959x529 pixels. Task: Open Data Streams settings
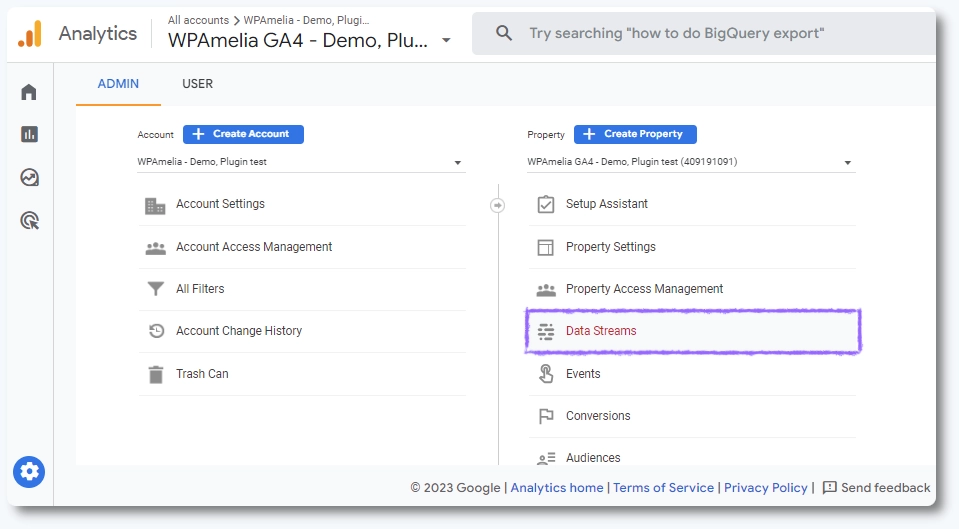600,331
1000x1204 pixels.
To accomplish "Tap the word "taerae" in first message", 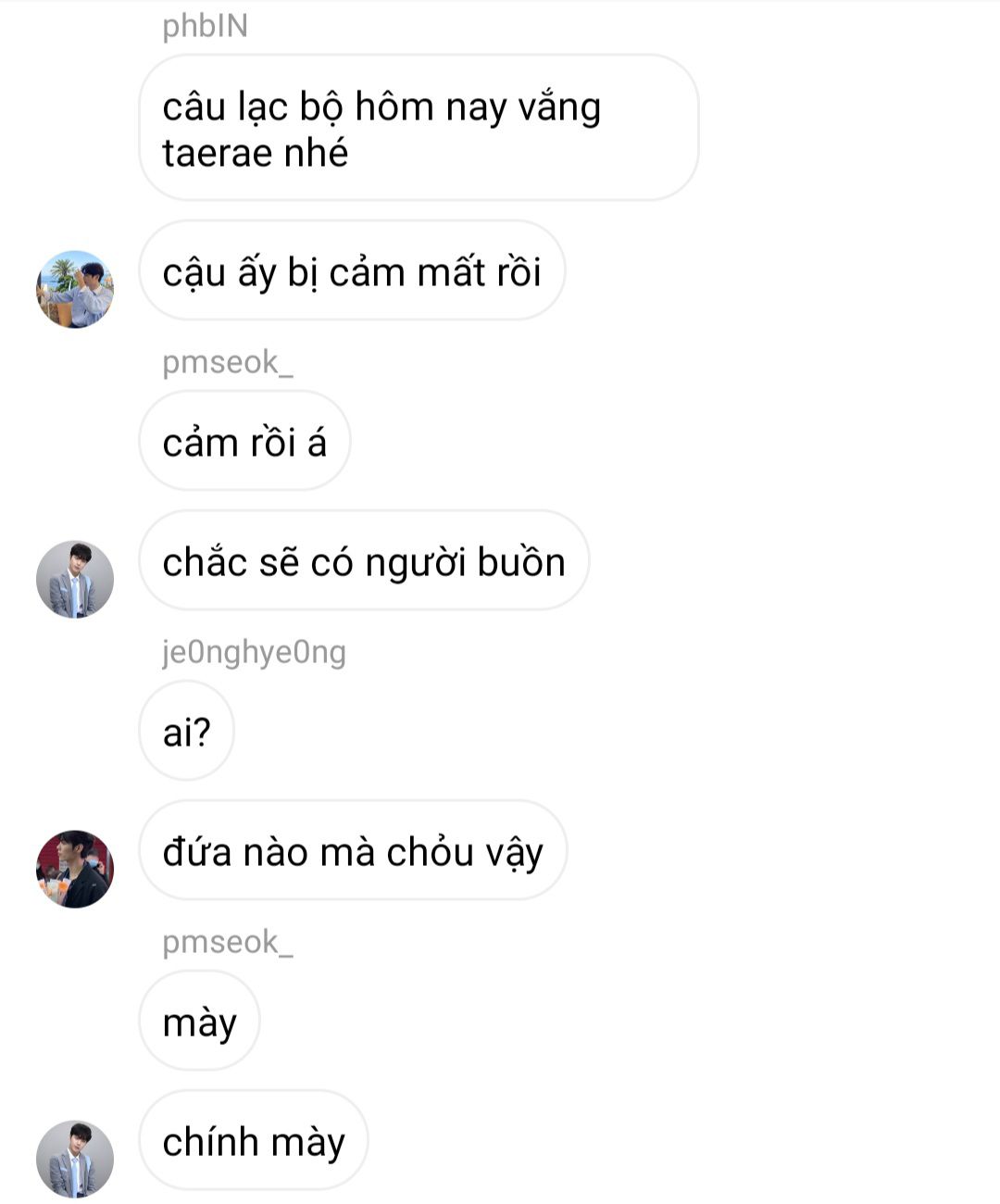I will [x=217, y=153].
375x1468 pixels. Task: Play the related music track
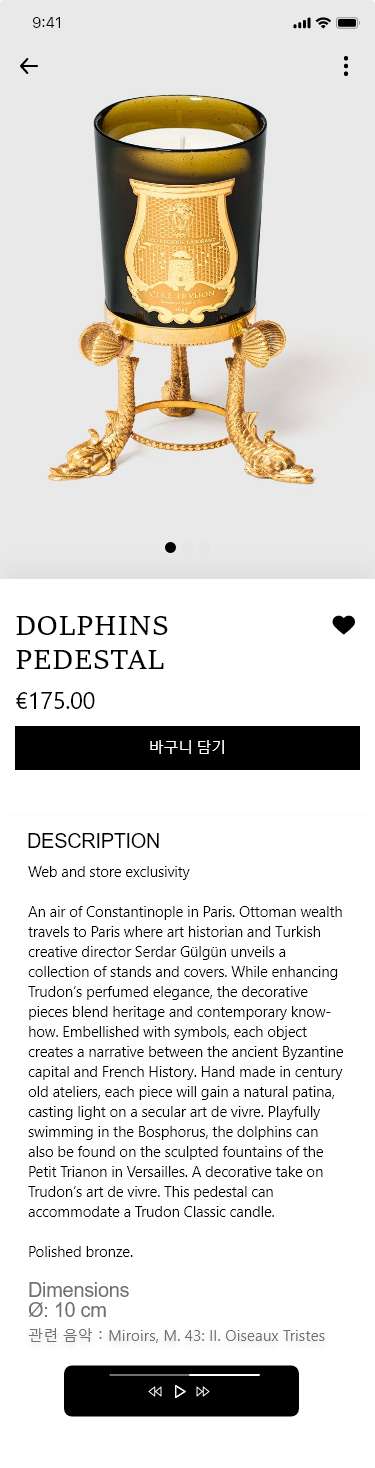(180, 1391)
******************************
• [REQUIREMENT] An exact copy of the lines from the one with "375x1468 pixels. Task: Play" through the last line of the records, inclusive, is required, with all pictures left out.

• [EXERCISE ANSWER]
375x1468 pixels. Task: Play the related music track
(180, 1391)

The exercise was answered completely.